Super members miss out on after-tax alpha
Superannuation funds and managed funds should structure their offerings to make generation of after-tax alpha possible, according to Plato Investment Management.
Plato said this could be done through segregating the assets of their accumulation and pension pools so that the assets could be managed separately.
Pointing to Productivity Commission data, it said there was a significant deficit in the after-tax management of super member accounts.
Low-tax investors, such as retires and some self-managed super funds, could earn more if they better considered their portfolios and returns on an after-tax basis.
Plato senior portfolio manager, Peter Gardner, said: “Fully franked dividends are currently the most valuable form of return for all Australian investors bar those investors on the very highest 45% tax rate, where the 50% CGT discount makes a long-term capital gain the most valuable”.
Gardner said if investments were being managed in a commingled pool, the assets would likely be managed on a before tax basis as it was not possible to optimise an after-tax outcome for multiple investor types at the same time.
“This may leave after-tax alpha ‘on the table for many investors,” he said.

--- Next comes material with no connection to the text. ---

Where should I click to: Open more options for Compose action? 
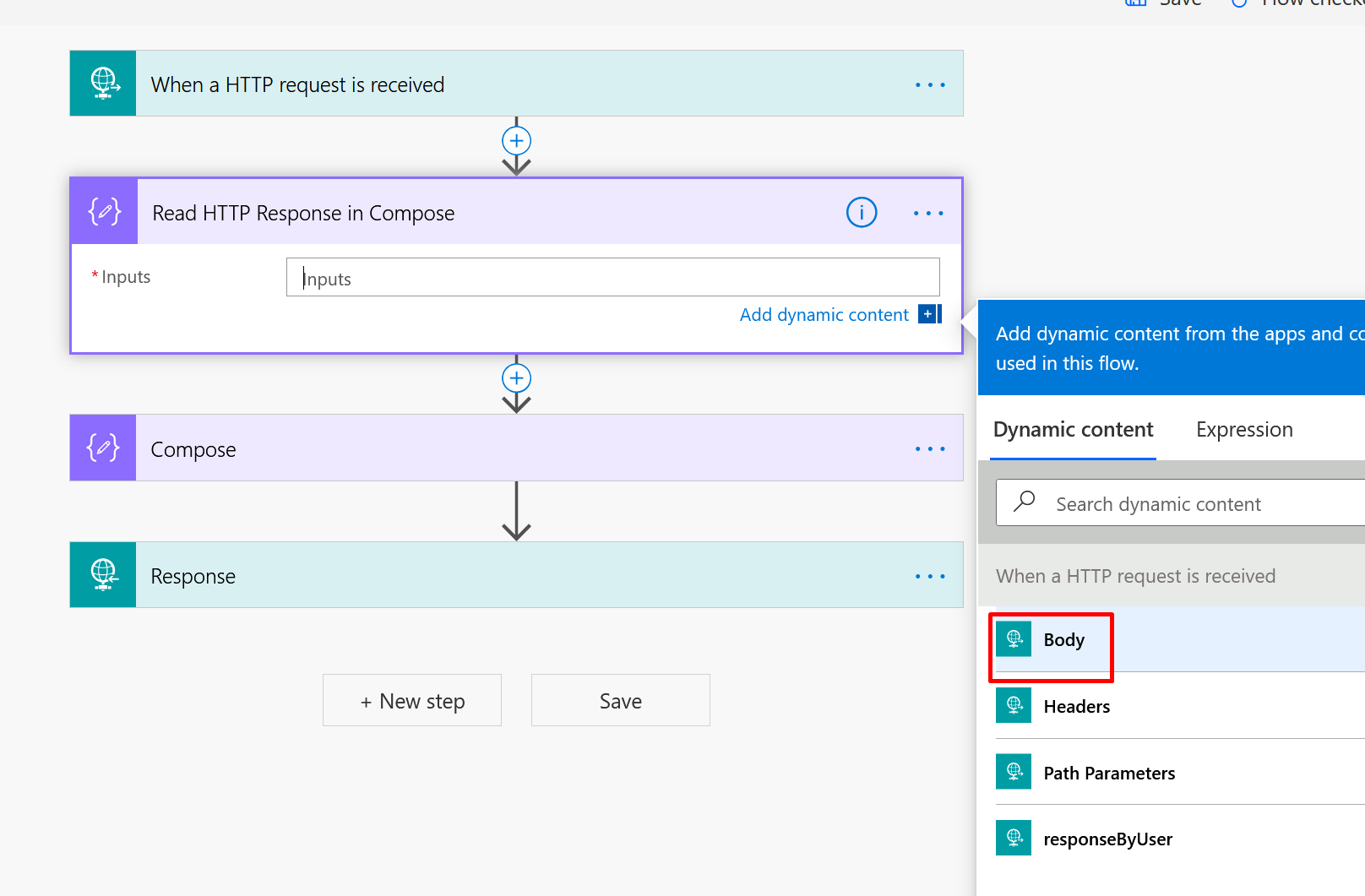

"It is common for Australians to start actively engaging with their superannuation fund as they approach retirement so it is important that these superannuation funds can show that they specifically tailor their portfolios for pension phase investors.
"If super funds, fund members and low tax investors fail to account for franking on ordinary or special dividends, investors may be missing out on significant after-tax value. It could add over an additional 1% return. Over the past financial year, however, the difference has blown out to a massive 3.6%, a huge difference to performance.”
He noted that off-market buybacks highlighted the benefits of managing investments from an after-tax perspective as it added value after-tax for tax-exempt investors and usually for low taxed investors.